The above description of the disclosed embodiments enables those skilled in the art to implement or use the present invention. Various modifications to these embodiments will be apparent to those skilled in the art, and the general principles defined herein may be implemented in other embodiments without departing from the spirit or scope of the present invention. Therefore, the present invention will not be limited to the embodiments shown herein, but will conform to the widest scope consistent with the principles and novel features disclosed herein.

Claims (4)

1. A switch damper, comprising: the vibration absorber comprises a vibration absorber (1), an upper rubber backing plate (2), a lower rubber backing plate (5), an iron plate (6), a vibration absorbing rubber backing plate (7) and an iron backing plate (10); the shock absorber (1) includes: a top plate (1.1), a bottom plate (1.2) and a rubber ring (1.3); the rubber ring (1.3) is inlaid between the top plate (1.1) and the bottom plate (1.2), the upper rubber base plate (2) is arranged on the top plate (1.1), the lower rubber base plate (5) is arranged at the bottom of the bottom plate (1.2), the iron plate (6) is arranged at the bottom of the lower rubber base plate (5), the vibration reduction rubber base plate (7) is arranged at the bottom of the iron plate (6), and the iron base plate (10) is arranged on the upper rubber base plate (2).
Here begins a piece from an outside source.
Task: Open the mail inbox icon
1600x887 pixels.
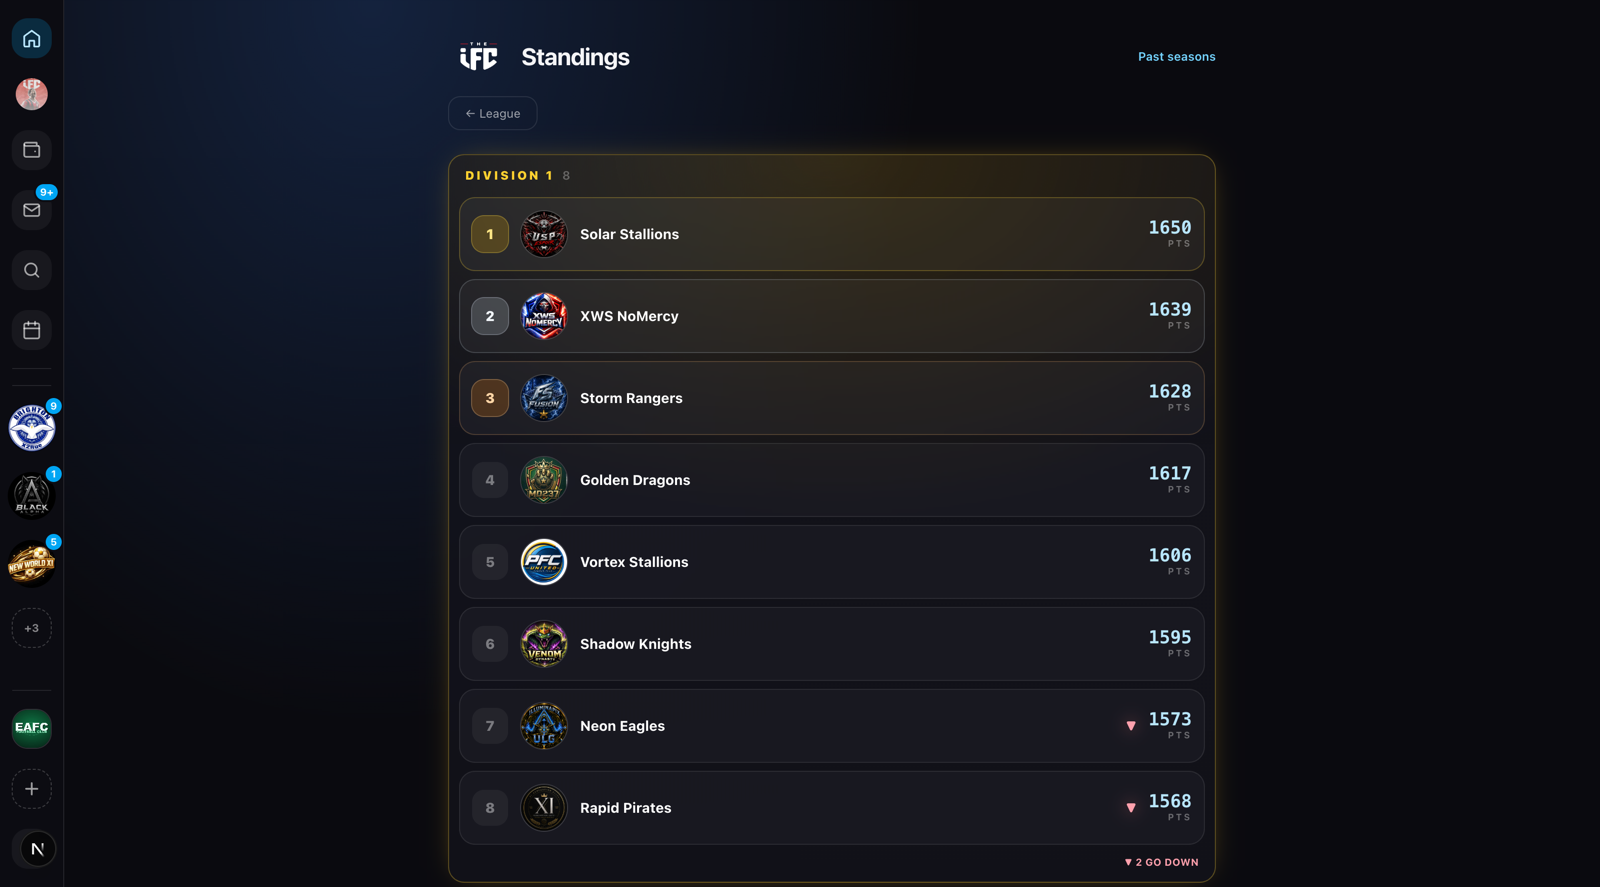Action: pyautogui.click(x=32, y=210)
2. A switch damper according to claim 1, characterized in that the bottom of the damping rubber pad (7) is placed on the sleeper (8).
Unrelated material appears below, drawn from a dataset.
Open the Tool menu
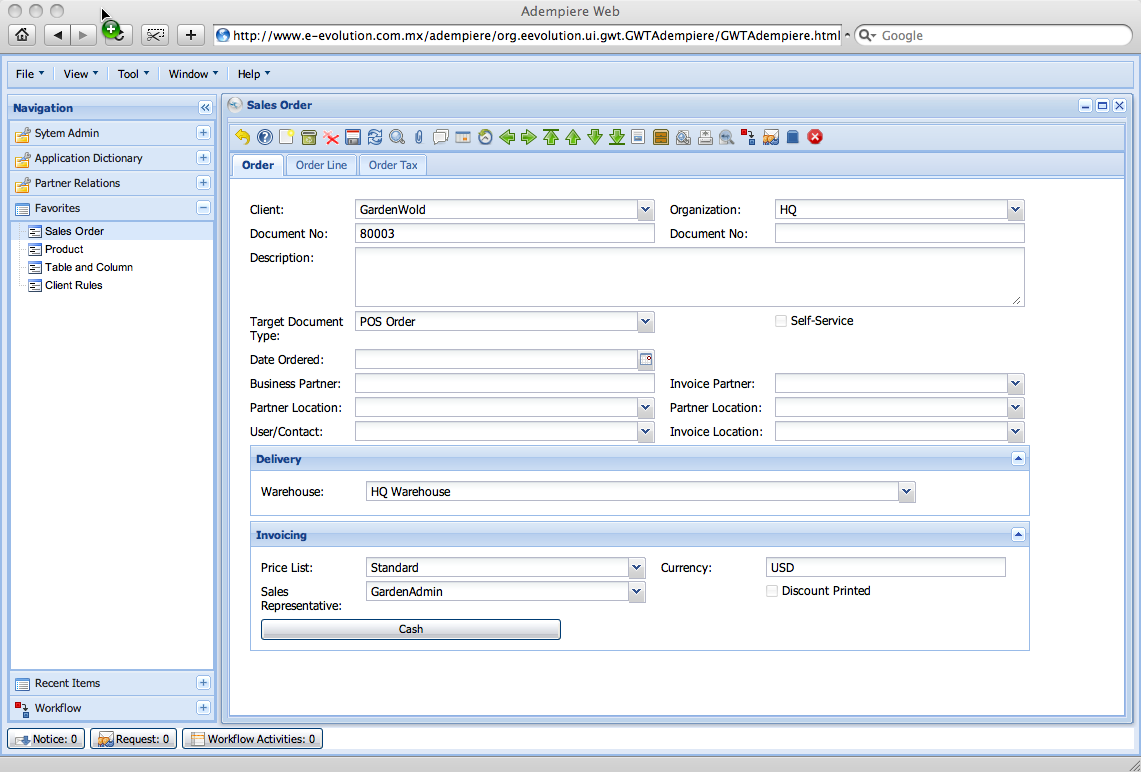This screenshot has width=1141, height=772. click(133, 74)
3. The turnout damper according to claim 2, wherein a waist-shaped hole (1.2.1) is formed in the bottom plate (1.2), saw teeth (1.2.2) are formed in the bottom plate (1.2) around the waist-shaped hole (1.2.1), mounting holes are formed in the lower rubber pad (5), the iron plate (6), the damping rubber pad (7) and the sleeper (8), the positions of the mounting holes correspond to the waist-shaped hole (1.2.1), the waist-shaped hole (1.2.1) and the mounting holes are used for mounting a turnout sleeper connecting bolt (3), and saw tooth gaskets (4) are sleeved on the turnout sleeper connecting bolt (3) in a sliding mode.

4. A switch damper according to claim 1, characterized in that the top plate (1.1), the upper rubber pad (2) and the iron pad (10) are provided with threaded through holes (1.1.1), and the threaded through holes (1.1.1) are used for installing the iron pad coupling bolts (9).